Endocrine Flashcards
Examples of pseudoneoplastic lesions in the endocrine system and their related neoplastic mimes.
Sclerosing and proliferative Hashimoto thyroiditis (differentiated and paucicellular anaplastic carcinomas). Nodular thyroid hyperplasia (thyroid adenomas and differentiated thyroid carcinomas). Nodular parathyroid hyperplasia (parathyroid adenoma). Nodular adrenal hyperplasia (adrenocortical adenoma). Adrenal myelolipoma (liposarcoma). Chronic tumefactive pancreatitis (low-grade pancreatic ductal adenocarcinoma).
IHC for adrenal cortical carcinoma vs pheochromocytoma?
Adrenal cortical carcinoma is synaptophysin +, chromogranin -, inhibin +, Melan-A +, calretinin +, S-100 -. Pheochromocytoma is synaptophysin +, chromogranin +, inhibin -, Melan-A -, calretinin -, S-100 reactive only in nuclei of sustentacular cells.
Intracytoplasmic eosinophilic hyaline globules are seen in up to __% of cases of pheochromocytoma, and up to __% of cases of adrenal cortical tumors.
Intracytoplasmic eosinophilic hyaline globules are seen in up to 45% of cases of pheochromocytoma, and up to 10% of cases of adrenal cortical tumors.
Papillary thyroid carcinoma, cribriform morular variant. What stains can be helpful? This variant is associated with (syndrome) ~25% of the time.
This variant’s unique histology and reactivity with thyroglobulin, TTF-1, and beta-catenin help to distinguish it. This variant is associated with FAP ~25% of the time.

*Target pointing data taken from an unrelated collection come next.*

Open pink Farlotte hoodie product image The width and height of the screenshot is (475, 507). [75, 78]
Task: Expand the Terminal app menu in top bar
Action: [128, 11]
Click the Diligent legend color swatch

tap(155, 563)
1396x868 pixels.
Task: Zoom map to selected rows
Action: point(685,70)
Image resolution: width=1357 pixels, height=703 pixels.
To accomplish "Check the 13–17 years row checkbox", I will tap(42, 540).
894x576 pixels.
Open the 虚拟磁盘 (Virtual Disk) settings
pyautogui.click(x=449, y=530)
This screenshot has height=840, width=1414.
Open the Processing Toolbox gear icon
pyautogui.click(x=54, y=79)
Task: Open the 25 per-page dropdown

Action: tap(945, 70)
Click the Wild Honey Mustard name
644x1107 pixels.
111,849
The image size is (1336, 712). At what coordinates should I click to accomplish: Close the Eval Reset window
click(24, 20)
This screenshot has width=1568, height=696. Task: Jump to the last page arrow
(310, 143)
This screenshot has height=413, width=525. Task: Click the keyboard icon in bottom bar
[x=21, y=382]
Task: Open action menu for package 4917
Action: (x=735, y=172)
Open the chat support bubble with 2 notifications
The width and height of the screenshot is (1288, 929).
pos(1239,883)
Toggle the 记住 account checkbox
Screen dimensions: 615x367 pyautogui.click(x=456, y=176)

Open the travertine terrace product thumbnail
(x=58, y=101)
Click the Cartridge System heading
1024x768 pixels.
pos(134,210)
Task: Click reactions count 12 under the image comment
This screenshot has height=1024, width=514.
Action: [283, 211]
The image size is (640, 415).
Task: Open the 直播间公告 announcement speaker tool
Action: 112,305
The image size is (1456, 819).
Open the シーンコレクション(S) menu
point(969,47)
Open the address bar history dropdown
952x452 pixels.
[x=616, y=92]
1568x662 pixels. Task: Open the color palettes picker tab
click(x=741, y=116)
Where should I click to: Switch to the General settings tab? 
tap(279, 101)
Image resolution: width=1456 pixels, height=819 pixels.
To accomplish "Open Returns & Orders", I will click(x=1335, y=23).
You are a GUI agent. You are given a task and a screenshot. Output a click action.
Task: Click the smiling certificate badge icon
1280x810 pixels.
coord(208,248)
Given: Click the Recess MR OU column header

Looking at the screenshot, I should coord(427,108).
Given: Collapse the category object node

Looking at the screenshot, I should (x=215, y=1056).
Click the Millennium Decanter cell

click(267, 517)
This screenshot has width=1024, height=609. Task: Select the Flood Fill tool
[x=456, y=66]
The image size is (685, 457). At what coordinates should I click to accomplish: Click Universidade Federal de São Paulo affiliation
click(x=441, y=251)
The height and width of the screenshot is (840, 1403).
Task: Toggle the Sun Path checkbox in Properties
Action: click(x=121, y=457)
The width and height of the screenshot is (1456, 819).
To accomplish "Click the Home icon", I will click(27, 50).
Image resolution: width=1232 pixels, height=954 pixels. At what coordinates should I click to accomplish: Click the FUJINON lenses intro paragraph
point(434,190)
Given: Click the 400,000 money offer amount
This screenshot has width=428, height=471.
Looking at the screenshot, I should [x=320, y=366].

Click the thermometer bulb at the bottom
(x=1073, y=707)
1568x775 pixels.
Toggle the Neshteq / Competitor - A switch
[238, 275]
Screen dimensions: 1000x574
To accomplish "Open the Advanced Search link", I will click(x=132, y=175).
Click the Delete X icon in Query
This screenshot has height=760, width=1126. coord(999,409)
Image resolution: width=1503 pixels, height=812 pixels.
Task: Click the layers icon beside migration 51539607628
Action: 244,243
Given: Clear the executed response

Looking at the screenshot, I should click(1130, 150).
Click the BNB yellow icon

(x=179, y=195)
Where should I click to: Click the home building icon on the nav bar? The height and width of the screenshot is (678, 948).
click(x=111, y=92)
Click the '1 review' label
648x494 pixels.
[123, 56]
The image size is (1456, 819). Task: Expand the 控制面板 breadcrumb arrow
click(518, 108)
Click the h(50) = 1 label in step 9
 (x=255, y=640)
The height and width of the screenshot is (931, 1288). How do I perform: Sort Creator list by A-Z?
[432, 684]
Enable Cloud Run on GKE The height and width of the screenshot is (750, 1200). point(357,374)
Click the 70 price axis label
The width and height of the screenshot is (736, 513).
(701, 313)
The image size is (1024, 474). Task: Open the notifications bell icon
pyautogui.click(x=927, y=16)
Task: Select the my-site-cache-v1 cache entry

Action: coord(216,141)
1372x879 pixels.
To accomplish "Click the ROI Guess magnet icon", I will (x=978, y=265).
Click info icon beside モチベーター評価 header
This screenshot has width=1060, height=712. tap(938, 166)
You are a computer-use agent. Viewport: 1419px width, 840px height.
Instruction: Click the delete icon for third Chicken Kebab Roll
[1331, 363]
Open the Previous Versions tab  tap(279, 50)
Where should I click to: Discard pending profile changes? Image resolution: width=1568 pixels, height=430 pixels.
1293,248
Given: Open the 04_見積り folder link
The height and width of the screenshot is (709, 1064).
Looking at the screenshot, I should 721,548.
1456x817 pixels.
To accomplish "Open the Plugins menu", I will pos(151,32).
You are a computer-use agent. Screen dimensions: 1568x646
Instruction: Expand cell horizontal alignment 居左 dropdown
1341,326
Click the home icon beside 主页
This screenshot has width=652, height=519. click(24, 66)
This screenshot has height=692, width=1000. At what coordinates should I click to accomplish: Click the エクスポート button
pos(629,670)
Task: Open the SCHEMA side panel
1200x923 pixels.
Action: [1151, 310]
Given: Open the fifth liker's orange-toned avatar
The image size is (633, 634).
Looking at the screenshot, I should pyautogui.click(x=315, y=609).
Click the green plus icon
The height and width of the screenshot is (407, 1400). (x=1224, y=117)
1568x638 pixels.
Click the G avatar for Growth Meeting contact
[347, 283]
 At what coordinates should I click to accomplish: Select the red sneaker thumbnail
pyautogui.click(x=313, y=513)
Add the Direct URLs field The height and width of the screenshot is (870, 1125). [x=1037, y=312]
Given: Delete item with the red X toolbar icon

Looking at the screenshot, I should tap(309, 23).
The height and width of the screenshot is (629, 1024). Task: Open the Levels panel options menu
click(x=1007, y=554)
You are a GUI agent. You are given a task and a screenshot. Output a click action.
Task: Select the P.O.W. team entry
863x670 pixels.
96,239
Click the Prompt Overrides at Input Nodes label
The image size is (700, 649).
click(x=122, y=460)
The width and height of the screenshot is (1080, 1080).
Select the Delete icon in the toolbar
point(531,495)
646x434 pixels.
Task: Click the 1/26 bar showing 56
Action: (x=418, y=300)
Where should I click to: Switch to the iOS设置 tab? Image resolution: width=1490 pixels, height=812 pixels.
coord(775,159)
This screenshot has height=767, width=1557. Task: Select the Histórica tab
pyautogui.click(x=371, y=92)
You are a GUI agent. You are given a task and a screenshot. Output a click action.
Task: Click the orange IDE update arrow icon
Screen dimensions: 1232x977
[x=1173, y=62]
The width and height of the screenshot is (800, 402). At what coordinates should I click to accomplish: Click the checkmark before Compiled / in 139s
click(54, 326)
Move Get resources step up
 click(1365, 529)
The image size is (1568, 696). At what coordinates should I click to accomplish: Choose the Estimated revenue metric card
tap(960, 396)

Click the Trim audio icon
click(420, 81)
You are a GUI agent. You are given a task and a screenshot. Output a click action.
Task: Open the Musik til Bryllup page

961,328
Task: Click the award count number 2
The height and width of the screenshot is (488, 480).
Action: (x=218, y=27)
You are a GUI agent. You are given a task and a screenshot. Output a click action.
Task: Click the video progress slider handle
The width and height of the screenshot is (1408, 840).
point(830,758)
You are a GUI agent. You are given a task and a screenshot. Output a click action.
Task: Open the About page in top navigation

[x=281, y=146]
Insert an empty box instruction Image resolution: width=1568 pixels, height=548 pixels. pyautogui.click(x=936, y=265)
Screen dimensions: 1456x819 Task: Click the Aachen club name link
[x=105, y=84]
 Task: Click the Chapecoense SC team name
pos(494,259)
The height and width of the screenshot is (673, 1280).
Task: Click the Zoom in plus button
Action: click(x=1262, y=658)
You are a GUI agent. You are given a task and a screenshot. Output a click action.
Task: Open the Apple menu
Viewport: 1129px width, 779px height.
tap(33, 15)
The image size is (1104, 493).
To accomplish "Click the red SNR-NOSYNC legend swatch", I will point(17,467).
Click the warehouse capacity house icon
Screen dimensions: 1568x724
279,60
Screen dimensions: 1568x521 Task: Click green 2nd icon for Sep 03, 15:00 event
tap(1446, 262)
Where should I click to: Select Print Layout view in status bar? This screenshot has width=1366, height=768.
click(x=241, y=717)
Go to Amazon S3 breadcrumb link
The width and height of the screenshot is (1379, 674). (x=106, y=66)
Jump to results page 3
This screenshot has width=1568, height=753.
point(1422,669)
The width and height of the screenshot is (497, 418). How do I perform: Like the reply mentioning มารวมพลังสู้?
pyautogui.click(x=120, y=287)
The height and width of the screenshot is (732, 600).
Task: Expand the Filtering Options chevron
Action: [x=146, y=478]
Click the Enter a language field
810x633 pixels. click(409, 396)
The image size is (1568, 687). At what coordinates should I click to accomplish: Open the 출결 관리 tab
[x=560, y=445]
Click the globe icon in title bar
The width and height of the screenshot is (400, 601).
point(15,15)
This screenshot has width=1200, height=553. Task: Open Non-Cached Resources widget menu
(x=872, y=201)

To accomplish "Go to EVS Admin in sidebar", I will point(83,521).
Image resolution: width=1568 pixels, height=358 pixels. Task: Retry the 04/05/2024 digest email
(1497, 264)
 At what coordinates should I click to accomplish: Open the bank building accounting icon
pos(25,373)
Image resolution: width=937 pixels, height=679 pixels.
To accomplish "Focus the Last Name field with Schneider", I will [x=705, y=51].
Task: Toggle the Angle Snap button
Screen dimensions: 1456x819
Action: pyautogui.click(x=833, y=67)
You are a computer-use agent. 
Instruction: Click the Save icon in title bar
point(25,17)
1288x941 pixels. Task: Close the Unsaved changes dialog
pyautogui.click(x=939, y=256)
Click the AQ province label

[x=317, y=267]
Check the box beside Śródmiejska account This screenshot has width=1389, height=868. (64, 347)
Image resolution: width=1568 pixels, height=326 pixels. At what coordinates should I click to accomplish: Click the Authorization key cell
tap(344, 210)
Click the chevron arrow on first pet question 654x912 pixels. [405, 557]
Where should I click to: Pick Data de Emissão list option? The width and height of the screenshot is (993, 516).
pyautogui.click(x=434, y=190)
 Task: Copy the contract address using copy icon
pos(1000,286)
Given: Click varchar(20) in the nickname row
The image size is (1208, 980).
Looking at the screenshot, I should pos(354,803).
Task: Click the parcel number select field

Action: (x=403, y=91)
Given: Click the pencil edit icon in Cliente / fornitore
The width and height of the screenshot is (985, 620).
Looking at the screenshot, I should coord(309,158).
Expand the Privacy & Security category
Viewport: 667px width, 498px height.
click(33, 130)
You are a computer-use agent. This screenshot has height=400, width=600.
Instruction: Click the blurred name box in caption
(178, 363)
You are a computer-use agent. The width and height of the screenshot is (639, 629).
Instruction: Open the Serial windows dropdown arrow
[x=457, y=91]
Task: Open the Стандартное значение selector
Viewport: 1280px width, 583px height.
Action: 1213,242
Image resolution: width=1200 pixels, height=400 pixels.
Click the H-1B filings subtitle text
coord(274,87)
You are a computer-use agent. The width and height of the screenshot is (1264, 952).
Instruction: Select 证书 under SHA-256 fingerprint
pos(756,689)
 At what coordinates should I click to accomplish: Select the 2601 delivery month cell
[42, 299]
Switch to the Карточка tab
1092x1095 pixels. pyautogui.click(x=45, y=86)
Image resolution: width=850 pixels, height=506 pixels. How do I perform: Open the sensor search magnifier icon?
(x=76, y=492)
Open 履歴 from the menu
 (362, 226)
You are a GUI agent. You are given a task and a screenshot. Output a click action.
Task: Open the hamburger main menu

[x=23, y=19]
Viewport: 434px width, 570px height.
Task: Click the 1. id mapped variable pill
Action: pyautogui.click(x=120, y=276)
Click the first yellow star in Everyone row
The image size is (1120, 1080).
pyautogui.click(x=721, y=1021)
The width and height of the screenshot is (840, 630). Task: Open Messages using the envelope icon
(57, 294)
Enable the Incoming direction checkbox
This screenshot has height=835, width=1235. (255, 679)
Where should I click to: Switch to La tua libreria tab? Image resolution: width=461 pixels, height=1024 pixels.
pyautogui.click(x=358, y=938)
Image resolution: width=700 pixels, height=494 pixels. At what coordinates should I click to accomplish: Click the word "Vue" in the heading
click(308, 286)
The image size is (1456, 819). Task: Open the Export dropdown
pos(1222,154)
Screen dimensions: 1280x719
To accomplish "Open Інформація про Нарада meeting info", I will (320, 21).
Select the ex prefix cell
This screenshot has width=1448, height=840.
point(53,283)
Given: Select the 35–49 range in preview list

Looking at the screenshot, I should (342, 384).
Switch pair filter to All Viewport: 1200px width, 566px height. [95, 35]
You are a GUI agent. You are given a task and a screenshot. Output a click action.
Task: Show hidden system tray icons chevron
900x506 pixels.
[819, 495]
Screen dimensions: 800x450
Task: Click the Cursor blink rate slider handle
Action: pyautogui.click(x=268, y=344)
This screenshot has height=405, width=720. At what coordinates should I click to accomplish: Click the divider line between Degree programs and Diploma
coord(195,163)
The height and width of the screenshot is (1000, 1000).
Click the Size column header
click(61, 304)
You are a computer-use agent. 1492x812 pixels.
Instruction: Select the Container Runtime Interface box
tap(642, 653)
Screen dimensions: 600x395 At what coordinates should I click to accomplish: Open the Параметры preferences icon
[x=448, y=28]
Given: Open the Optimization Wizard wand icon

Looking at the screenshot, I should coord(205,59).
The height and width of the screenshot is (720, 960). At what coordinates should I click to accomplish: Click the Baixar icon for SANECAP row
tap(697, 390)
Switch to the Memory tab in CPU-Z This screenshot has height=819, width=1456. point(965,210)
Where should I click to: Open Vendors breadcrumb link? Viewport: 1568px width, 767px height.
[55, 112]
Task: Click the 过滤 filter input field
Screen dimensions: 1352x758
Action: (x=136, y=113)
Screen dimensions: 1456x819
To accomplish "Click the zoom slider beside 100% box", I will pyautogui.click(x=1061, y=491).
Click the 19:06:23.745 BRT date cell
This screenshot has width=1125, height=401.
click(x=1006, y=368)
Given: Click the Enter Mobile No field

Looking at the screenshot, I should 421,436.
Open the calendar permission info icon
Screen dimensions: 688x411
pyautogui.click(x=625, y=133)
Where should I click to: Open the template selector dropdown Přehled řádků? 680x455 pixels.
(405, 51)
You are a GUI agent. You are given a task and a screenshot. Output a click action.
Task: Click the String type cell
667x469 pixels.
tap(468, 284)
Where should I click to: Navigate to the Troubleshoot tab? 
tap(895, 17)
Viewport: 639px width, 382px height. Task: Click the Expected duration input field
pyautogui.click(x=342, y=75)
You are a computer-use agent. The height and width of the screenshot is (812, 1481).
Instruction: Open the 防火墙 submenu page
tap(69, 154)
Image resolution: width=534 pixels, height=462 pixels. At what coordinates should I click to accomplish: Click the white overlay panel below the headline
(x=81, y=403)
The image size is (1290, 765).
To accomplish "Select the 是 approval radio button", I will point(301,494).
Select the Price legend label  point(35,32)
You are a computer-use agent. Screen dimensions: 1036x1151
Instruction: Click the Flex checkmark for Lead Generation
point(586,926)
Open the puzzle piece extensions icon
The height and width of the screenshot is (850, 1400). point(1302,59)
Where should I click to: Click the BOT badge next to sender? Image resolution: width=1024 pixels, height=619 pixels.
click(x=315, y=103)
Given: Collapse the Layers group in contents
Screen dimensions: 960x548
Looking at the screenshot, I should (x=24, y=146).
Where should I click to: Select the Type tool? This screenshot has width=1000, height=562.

Papillary thyroid carcinoma, diffuse sclerosing variant. In what age group does it occur? What is the histologic appearance?
A rare variant that occurs in children and young adults. It has conventional papillary architecture and PTC nuclear features, but has squamoid changes and abundant psammoma bodies, a dense lymphocytic and sclerotic background, and extensive lymphatic permeation.
Papillary thyroid carcinoma, oncocytic variant. What is the gross and histologic appearance?
This variant is grossly mahogany brown. Microscopically, while it has conventional papillary architecture, it is oncocytic with focally prominent nucleoli and often has psammoma bodies (about 33 %).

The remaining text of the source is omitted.